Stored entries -
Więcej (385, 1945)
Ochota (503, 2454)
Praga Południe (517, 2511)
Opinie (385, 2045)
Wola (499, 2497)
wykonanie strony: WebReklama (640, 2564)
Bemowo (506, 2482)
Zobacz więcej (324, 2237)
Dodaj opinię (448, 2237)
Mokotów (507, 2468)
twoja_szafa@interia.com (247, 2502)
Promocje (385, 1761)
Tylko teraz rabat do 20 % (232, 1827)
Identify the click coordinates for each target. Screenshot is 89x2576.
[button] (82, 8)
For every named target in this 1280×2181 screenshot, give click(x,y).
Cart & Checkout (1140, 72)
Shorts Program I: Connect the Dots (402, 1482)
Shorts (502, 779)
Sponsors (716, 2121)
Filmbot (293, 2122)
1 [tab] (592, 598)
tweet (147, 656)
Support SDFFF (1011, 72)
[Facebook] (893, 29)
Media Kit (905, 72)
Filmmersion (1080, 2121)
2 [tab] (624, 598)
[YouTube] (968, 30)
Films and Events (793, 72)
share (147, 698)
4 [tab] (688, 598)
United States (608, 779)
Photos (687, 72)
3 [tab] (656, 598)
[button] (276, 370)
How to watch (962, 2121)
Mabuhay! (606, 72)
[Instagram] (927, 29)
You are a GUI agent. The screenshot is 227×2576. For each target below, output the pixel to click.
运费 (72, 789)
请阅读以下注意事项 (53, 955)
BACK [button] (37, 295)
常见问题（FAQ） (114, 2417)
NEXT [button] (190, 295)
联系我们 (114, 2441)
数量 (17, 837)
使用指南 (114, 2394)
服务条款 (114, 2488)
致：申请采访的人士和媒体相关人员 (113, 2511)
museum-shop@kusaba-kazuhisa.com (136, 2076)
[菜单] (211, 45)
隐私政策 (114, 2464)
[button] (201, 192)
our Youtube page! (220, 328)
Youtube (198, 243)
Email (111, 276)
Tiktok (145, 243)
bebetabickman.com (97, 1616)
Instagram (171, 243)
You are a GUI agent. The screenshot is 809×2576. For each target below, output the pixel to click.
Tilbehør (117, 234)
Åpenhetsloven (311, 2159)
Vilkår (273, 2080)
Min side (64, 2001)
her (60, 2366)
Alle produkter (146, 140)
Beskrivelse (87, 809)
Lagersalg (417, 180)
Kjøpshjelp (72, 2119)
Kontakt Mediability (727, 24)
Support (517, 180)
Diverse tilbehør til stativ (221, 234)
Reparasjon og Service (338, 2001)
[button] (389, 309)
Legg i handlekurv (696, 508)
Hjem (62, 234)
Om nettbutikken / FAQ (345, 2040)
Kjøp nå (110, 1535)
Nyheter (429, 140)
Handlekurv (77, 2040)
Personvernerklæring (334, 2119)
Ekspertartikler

What you will do - Copy out only the lines above from the one with "share (147, 698)" to the one with "常见问题（FAQ） (114, 2417)", inclusive, exactly as they stand.

Output for this exercise -
share (147, 698)
4 [tab] (688, 598)
United States (608, 779)
Photos (687, 72)
3 [tab] (656, 598)
[button] (276, 370)
How to watch (962, 2121)
Mabuhay! (606, 72)
[Instagram] (927, 29)
You are a GUI agent. The screenshot is 227×2576. For each target below, output the pixel to click.
运费 (72, 789)
请阅读以下注意事项 (53, 955)
BACK [button] (37, 295)
常见问题（FAQ） (114, 2417)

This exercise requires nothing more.